Нет, никому он не смел звонить отсюда: он бы сразу выдал себя, открыл бы своё место. Перед искушением телефона он устоял.
Но теперь, когда отступила стопастевая опасность – тем горше поднималась жёлчь: сбросили. Столкнули. Предали. И кто? Не думцы-враги, но свои же министры. Кол-леги. Ещё надо было, оказывается, лавировать среди министров. И Штюрмер и Трепов называли его перед царём – сумасшедшим. (Государь сам открыл ему). Штюрмер ему много неприятностей сделал. А Трепов прямо просил у Государя увольнения Протопопова и самому говорил: «Уйдите! вы мне мешаете!» Жалкие недалёкие люди, – естественно, что и Алексан Дмитрич не питал к ним добрых чувств.
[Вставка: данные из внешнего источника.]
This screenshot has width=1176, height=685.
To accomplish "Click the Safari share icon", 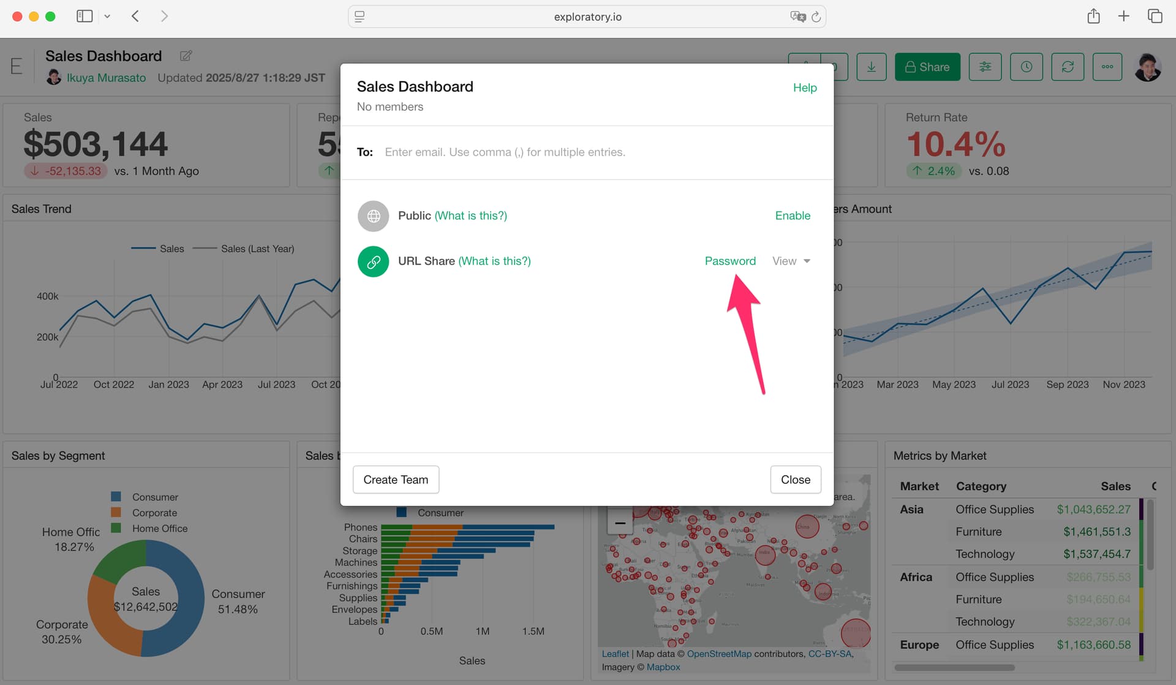I will [x=1093, y=17].
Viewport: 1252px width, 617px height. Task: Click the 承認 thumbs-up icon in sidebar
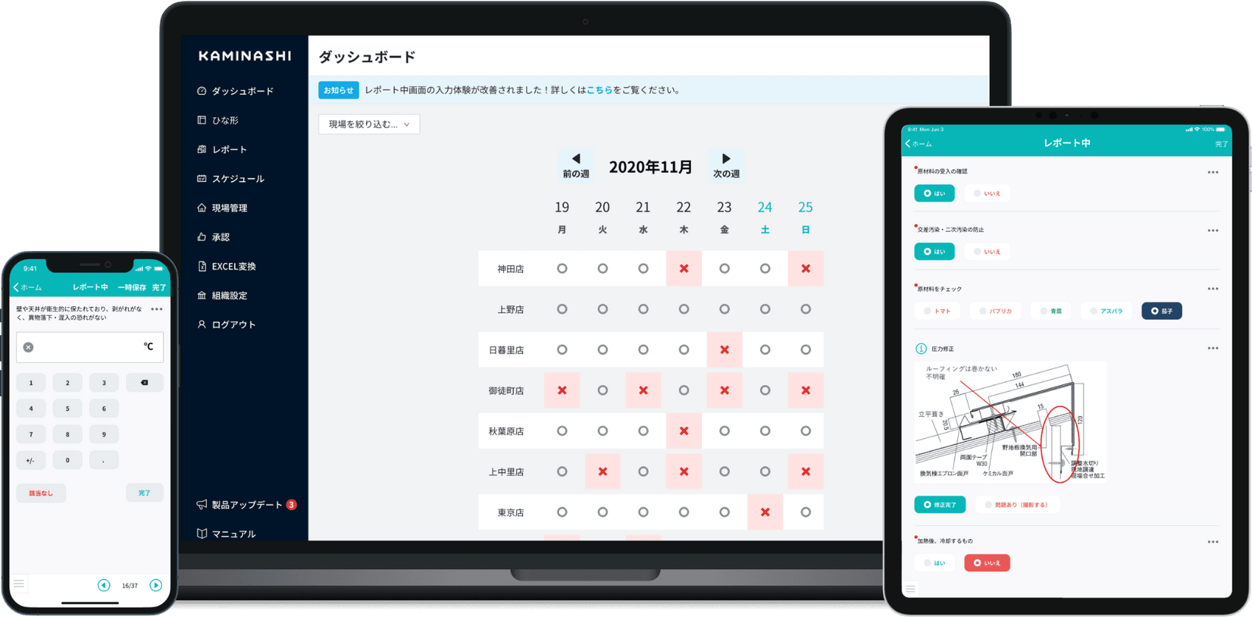[202, 237]
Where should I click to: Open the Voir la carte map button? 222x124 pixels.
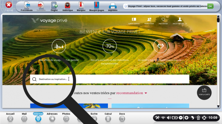(x=204, y=93)
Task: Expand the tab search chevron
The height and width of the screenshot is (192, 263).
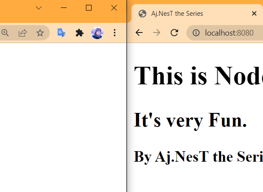Action: [39, 8]
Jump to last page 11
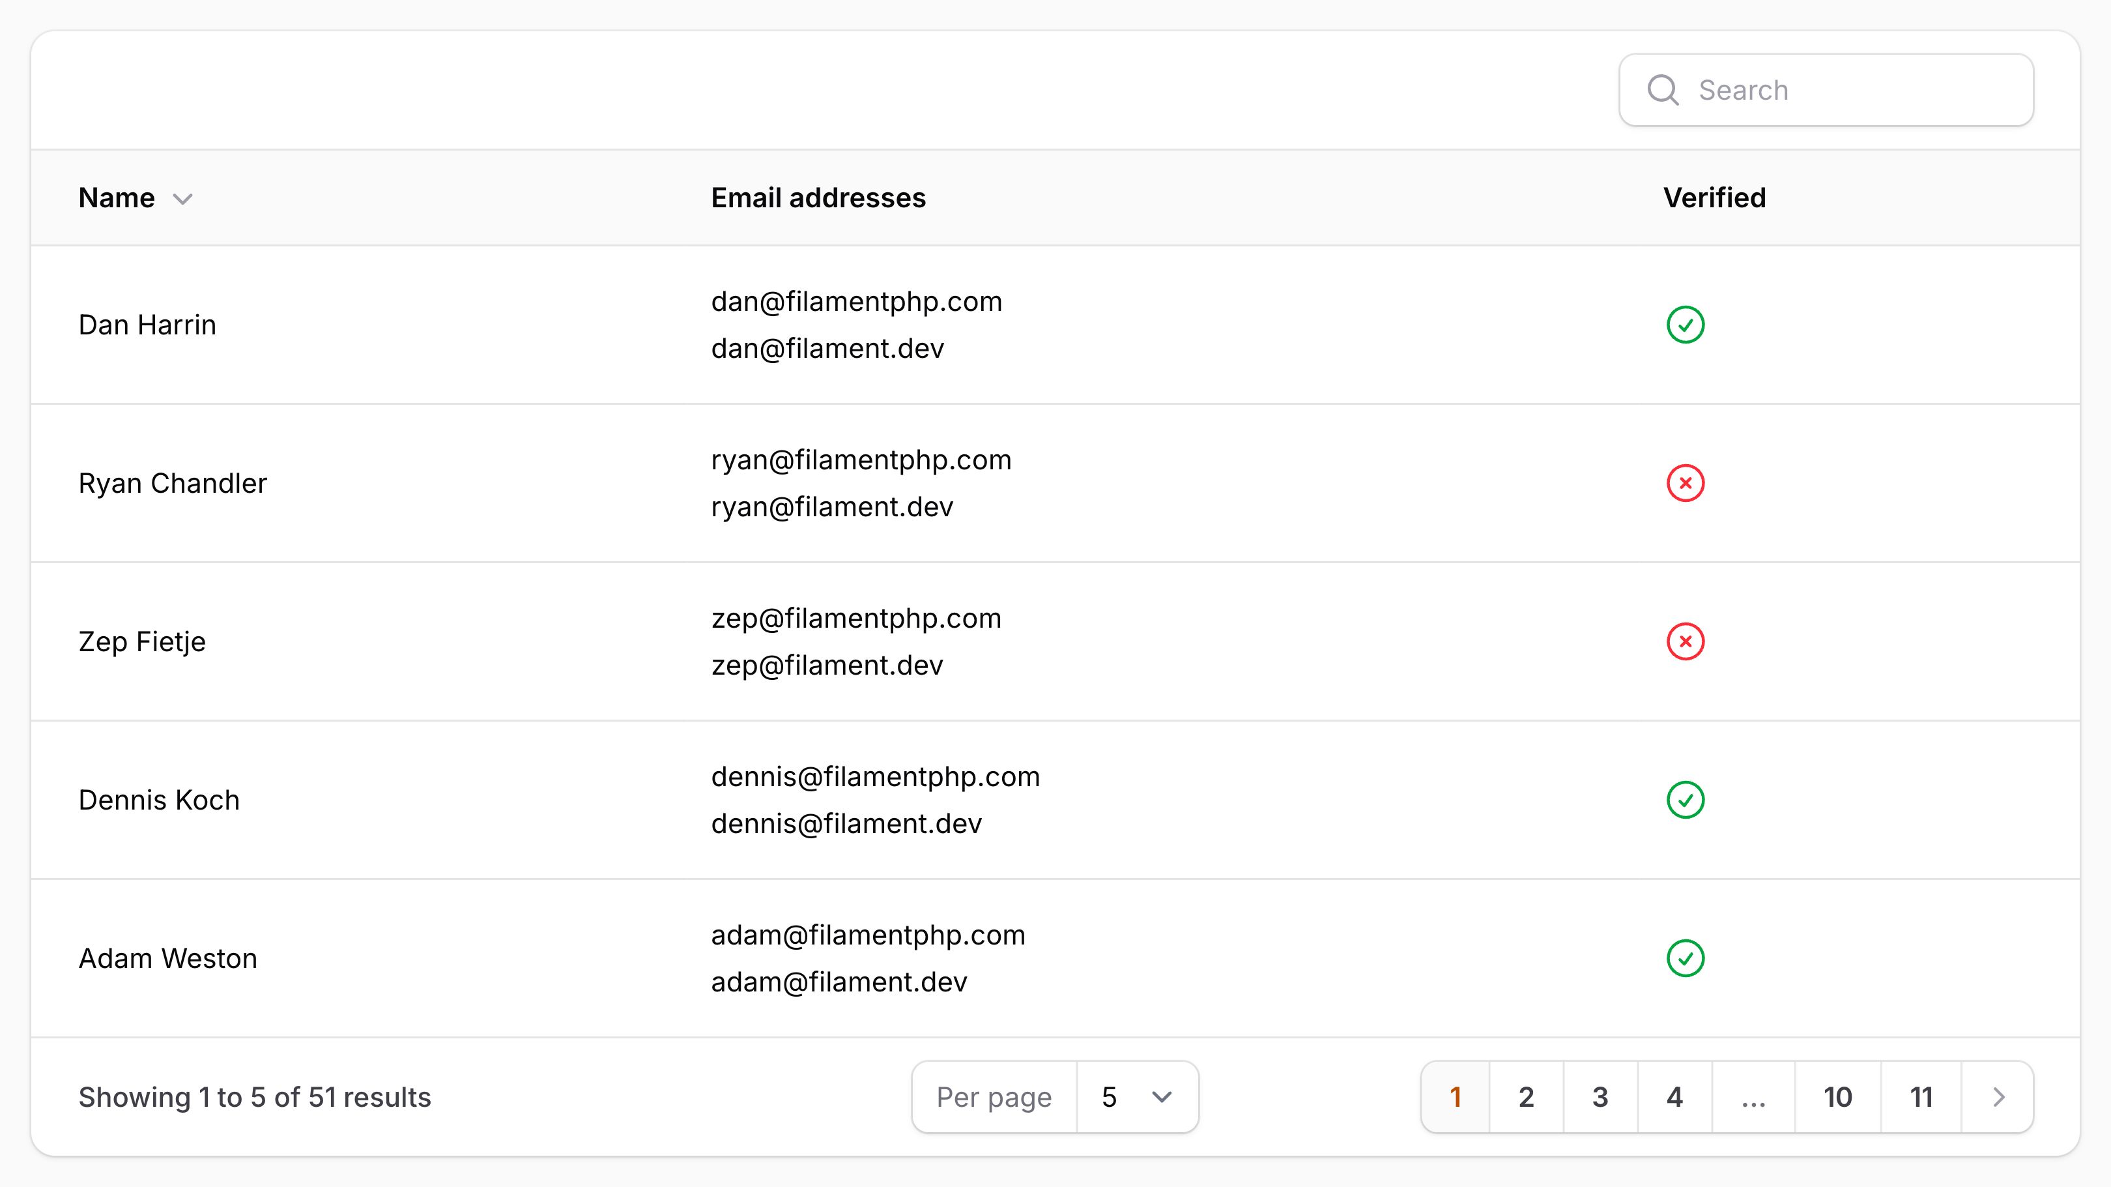 pyautogui.click(x=1922, y=1097)
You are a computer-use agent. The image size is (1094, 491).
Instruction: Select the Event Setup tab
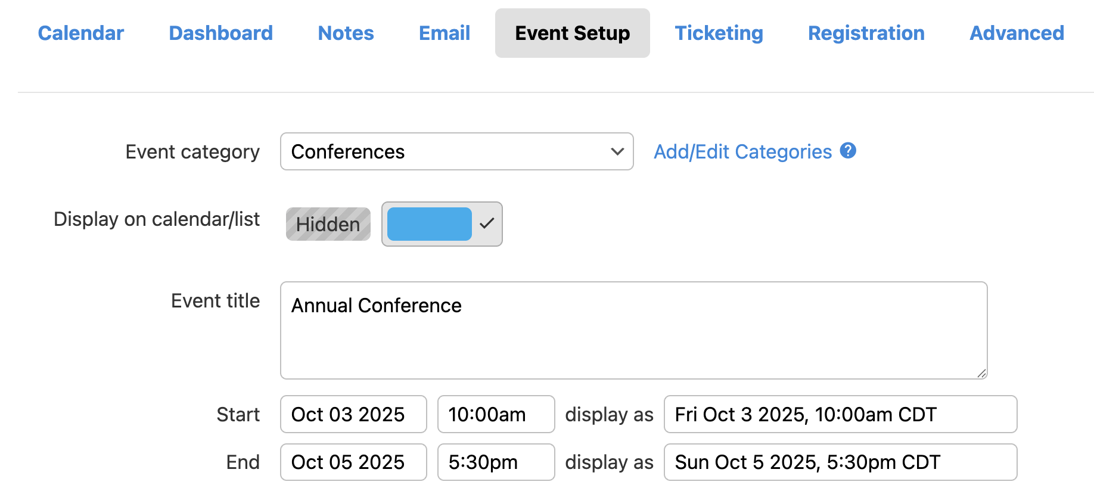(572, 33)
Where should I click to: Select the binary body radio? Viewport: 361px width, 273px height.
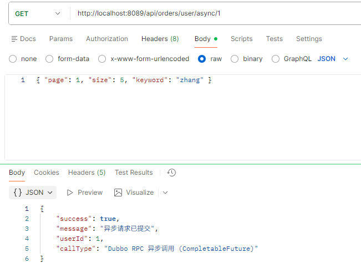(235, 59)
За пять месяцев переживши трёх премьеров, естественно, что и он обходил их, в чём мог, не сообщал внутреннедельских сведений, а старался доложить это в Царском Селе сам, показывая себя наиболее осведомлённым изо всех министров. Порекомендовал заменить Шуваева на Беляева, с которым надеялся ладить, – и вот сегодня первый Беляев, безглазый предатель, толкал Александра Дмитрича в отставку! И Протопопов же предлагал в Царском чудный выход: Штюрмеру «заболеть», чтобы смягчить думский конфликт, – а вот сегодня заставили «заболеть» его самого.